A.k.a. “Why I will never join a White Anglo-Saxon Protestant Church again”
Three events in the Greater Charlottesville, Virginia area:
#1 About two years ago. Setting: majority White United Methodist Church.
Scene: I sit in the hallway outside of the sanctuary during worship, breastfeeding my nine-month old daughter, who happens to be 1/2 White, 1/2 Black, 1/2 Boricua. (I must say that was the best Census form I had ever filled out). Then, a woman comes up to me and says: “Wow, she’s beautiful! Is she adopted?”
#2 This year. Setting: At the home of a woman who looks like a grandmother out of a Norman Rockwell painting in Central Virginia.
Scene I: (My daughter is away playing) Grandmother to me: “Your daughter is so beautiful. Her skin is sooo dark and her hair is soooo curly!”
Scene II: (My daughter is present) Grandmother to my daughter: “Wow, your skin is so dark and beautiful, I had a niece that came out the same color as you…. We have Indian blood in our family [wink wink]”
Scene III: (In the car on the way home) My three year old daughter throws her dark-skinned princess doll at the floor and says: “Mami, I don’t want this! I’m not brown.”
#3 Last week. Setting: One of Charlottesville’s hot-spots for dancing, on a date with my husband, who happens to be a big Black Puerto Rican dude.
Scene: I am sitting at the bar; my husband is standing next to me.
Then two women approach him and say: “Do you know where the bathroom is?”
Then, they see me (if you can’t tell from my picture, I am White), and say: “Oh. My. God. We are sooooooooooooo sorry. We thought you worked here.”
(pictured above are my daughter’s feet)
These events stick out in my mind; I carry them with me. And I know that as the White member of my family, I only experience a fraction of the racist moments that both my husband and daughter confront on a daily basis. Unfortunately, my own church denomination continues to be, for the most part, unable to fill its church pews and leadership positions with people who reflect the changing demographic of our society in the United States.

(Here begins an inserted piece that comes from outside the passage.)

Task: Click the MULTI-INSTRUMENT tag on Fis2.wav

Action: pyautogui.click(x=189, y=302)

The UMC is implementing a new plan this year: A Call to Action. As with many main-line Protestant demonstrations, membership rolls have been on the decline since the 1960s. Unaware of this large-scale plan of implementation, I unwittingly wrote an article about Dashboard Dial Performance Measures, a prominent new feature of this plan coming to a UMC congregation near you.
Unfortunately, this “re-ordering” of the church, through the use of secular business models, will, in my opinion, do little to change the face, the White Anglo-Saxon Protestant (WASPy) face, of the UMC. So in the spirit of Paul, I wanted to offer my own call to action to all my fellow WASPy United Methodists… to die to their WASPy flesh and be born in Christ…

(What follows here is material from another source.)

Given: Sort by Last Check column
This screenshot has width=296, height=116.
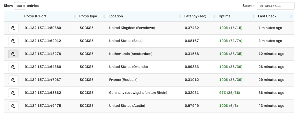Looking at the screenshot, I should tap(267, 16).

…even though I, too, have reason for confidence in the WASPy flesh.
If anyone else has reason to be confident in the WASPy flesh, I have more: born to a WASPy family, educated in the best WASPy private schools, a member of the WASPy UMC, a WASP born of WASPs; as to the WASPy church, a candidate for ordained ministry in the UMC for 10 years; as to zeal, a member of several UMC committees at district, conference and national levels; as to righteousness , ummmm.. well let’s not get too carried away here.
Yet whatever gains I had, these I have come to regard as loss because of Christ. More than that, I regard everything as loss because of the surpassing value of knowing Christ Jesus my Lord. For his sake I have suffered the loss of all things, and I regard them as rubbish, in order that I may gain Christ and be found in him, not having a righteousness of my own that comes from WASPy entitlement, but one that comes through faith in Christ, the righteousness from God based on faith.
My fellow United Methodist brothers and sisters, I believe the church is where God’s kingdom–God’s alternative culture–should be manifest. The reality is that in 2008, Whites made up 90% of our denomination, while making up only 74% of our country as a whole. As long as my daughter cannot see people and leaders of her color… and my color… and her Papi’s color… AND hear people speak both of her languages, English and Spanish–ideally along with many other languages–I am afraid, at least here in Charlottesville (and in most places around the country) we are out of luck in terms of finding a United Methodist Church home.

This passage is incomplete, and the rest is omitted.